ISERNIA: UNA PROVINCIA PER MORIRE

di Pasquale Passarelli (1943)

Per le riprese filmate di quella sorta di documentario che abbiamo in animo di comporre, daremo alcuni colpi di obiettivo a largo campo su tutta la provincia, facendo un raffronto, fugace e sommario, tra la situazione del marzo 1970 e quella del marzo 1972. Riserveremo, invece, i primi piani ad Isernia, sia perché nel capoluogo è più facile raccogliere tutte le componenti dell'evoluzione della provincia, sia perché, sui suoi sedicimila abitanti, sarà piuttosto facile condurre una sorta di indagine campione.

Fatta eccezione per il cambio delle targhe, da CB in IS, nessun grande mutamento si può notare nei comuni altomolisani in conseguenza dell'istituzione della provincia di Isernia.

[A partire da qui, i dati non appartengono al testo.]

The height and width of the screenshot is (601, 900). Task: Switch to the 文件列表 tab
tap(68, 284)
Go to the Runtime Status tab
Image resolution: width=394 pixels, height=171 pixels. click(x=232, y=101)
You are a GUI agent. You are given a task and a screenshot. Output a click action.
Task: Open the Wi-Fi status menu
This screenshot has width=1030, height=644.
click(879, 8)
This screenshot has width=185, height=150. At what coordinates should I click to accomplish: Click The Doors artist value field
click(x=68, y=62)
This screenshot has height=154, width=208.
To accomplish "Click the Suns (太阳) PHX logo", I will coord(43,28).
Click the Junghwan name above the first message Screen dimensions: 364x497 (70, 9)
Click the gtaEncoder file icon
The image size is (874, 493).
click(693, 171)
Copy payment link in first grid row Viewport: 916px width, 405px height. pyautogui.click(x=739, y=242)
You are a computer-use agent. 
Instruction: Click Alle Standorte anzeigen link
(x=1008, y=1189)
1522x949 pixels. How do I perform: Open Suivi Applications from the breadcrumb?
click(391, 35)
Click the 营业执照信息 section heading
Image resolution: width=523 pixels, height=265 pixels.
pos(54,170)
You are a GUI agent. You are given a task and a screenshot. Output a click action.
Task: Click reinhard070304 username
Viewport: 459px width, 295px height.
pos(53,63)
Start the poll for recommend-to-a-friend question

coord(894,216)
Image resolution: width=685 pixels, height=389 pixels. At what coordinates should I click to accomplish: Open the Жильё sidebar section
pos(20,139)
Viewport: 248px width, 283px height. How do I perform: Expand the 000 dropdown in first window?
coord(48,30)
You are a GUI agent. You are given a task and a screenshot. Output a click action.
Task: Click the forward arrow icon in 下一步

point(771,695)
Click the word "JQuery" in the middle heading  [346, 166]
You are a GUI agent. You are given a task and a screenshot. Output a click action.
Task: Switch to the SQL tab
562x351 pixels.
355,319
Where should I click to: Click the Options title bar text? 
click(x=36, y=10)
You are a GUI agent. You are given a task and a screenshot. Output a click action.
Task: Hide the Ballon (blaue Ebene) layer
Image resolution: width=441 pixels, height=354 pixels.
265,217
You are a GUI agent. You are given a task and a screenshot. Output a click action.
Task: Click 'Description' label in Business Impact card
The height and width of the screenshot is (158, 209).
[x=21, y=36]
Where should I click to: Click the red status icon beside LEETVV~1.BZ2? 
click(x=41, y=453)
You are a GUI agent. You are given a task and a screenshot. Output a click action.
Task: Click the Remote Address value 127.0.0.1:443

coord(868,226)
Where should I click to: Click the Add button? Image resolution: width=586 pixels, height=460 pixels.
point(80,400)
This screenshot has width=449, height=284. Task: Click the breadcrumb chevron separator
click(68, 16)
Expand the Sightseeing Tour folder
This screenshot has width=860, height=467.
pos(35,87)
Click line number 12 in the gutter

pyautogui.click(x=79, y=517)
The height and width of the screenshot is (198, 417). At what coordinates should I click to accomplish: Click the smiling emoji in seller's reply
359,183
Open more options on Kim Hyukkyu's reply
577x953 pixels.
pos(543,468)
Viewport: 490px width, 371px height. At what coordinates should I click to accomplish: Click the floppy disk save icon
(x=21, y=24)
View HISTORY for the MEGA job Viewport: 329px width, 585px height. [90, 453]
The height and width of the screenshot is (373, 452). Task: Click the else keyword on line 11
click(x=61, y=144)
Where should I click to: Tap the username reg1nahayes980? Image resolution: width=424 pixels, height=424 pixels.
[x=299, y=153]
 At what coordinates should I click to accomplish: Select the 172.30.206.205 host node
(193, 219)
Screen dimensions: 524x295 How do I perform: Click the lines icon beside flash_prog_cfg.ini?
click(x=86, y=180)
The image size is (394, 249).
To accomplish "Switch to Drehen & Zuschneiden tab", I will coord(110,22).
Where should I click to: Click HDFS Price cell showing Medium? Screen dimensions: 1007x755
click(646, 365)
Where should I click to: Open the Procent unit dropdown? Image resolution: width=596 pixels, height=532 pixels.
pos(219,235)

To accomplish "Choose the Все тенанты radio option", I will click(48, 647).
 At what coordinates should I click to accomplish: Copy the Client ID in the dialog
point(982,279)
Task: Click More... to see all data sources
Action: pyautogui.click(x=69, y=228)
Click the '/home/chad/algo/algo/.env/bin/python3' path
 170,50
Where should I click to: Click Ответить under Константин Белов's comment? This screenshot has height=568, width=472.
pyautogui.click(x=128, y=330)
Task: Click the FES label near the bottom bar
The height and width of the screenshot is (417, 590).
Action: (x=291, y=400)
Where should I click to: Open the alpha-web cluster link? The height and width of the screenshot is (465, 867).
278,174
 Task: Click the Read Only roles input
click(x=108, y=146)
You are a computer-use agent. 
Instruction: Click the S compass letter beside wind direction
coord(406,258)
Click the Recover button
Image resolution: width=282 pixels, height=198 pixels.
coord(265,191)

C'è stato, è vero, un timido affacciarsi di Capracotta alla ribalta della storia locale, ma è facile capire come esso sia dovuto più all'intraprendenza del dinamico sindaco di quel Comune che non ad un rinnovamento delle condizioni obiettive nelle quali si è costretti ad operare.

C'è stato, a Capracotta, un risveglio di attività turistiche e sportive, risveglio, però, che a solo merito di quel Comune va ascritto, visto che esso si è giovato di provvidenze e strutture che anche dalla vecchia provincia di Campobasso si sarebbero potute ottenere.

Su quella strada, poi, è stato rifatto il manto di usura, qualche ponticello è stato aggiustato, ma tutto questo rientra nel novero delle cose che, con un po' di impegno in più, dalla vecchia provincia di Campobasso si sarebbero potute ottenere, essendo essa in dovere di concederle ed i rappresentanti altomolisani altrettanto in dovere di pretenderle. 

  • P. Passarelli, Isernia: una provincia per morire, Lib. Scientifica, Napoli 1974, p. 46.